__CHALLENGES__
(a) Decide whether each statement agrees with the review of McMillan & Wife, and back each yes or no with the deciding words of the review, quoted exactly: (i) Rock Hudson plays a new police commissioner in San Francisco. (ii) The DVD comes with a retrospective on Rock Hudson's career. (iii) The release holds more than 10 hours of content.
(b) Using the review of McMillan & Wife, answer each question on its own line:
(i) Who plays Sally?
(ii) For how long does the review say viewers watch sleuths scurry about?
(iii) How many DVDs does the release contain?
(c) Retype everything in the review of McMillan & Wife from "No extras came" down to "for future releases.".

Oddly enough, McMillan & Wife is one of those shows from the 1970s that I had never heard of. Well, I probably shouldn’t be that surprised, I am sure that there are many shows from that era that I don’t know about, but this one just seems like one that I should. This show focuses on a husband and wife team. Rock Hudson plays Stuart McMillan, a new police commissioner in San Francisco. Susan Saint James play his curious wife, Sally. The gist of this show is that while McMillan runs the police force, it is his wife who is also adept at solving crimes too. I guess this show took the saying, “Behind every good man is woman” and ran with it.
There’s a lot to like about the show. The setting is rich and I love the way the city looks from that time. Hudson and Saint James have chemistry as a married couple, but I just couldn’t get past the fact that he seems to be a little old for her. Sally McMillan, while smart and able to put things together, has a helplessness that this age disparity encourages. I just couldn’t get passed Hudson’s look. Granted, this is the 1970s and that was the look of the time, this relationship was sometimes hard to take. In fact, seeing them on-screen together, they look more like a father/daughter team then they do a married couple.
Sleuths on TV have always played well. There is something about seeing people given a bunch of obstacles or clues, and then watching them scurry about for an hour until they find the answers to their questions. While I don’t know if McMillan & Wife is a great show, it does stand up well alongside the other crime shows of it’s time.
No extras came with this DVD. You would think they might include a retrospective on the career of Rock Hudson, but maybe they are saving something like that for future releases of this show? Either way, with over 10 hours of content on these two, double sided DVDs, there is more than enough here to whet people’s appetites for future releases.

__DATA LINES__
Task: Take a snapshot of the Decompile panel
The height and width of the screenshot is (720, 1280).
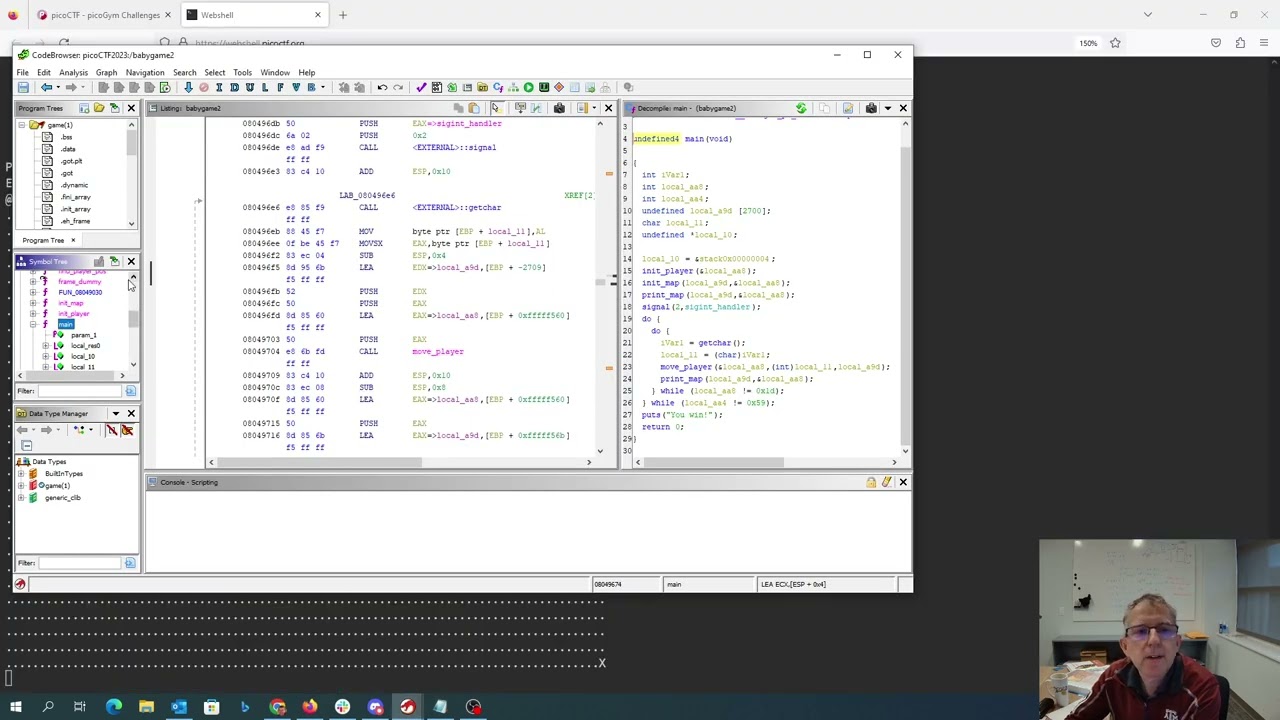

__SOLVED TASKS__
(a)
(i) Yes: "Rock Hudson plays Stuart McMillan, a new police commissioner in San Francisco."
(ii) No: "No extras came with this DVD."
(iii) Yes: "with over 10 hours of content on these two, double sided DVDs"

(b)
(i) Susan Saint James
(ii) For an hour
(iii) Two double-sided DVDs

(c)
No extras came with this DVD. You would think they might include a retrospective on the career of Rock Hudson, but maybe they are saving something like that for future releases of this show? Either way, with over 10 hours of content on these two, double sided DVDs, there is more than enough here to whet people’s appetites for future releases.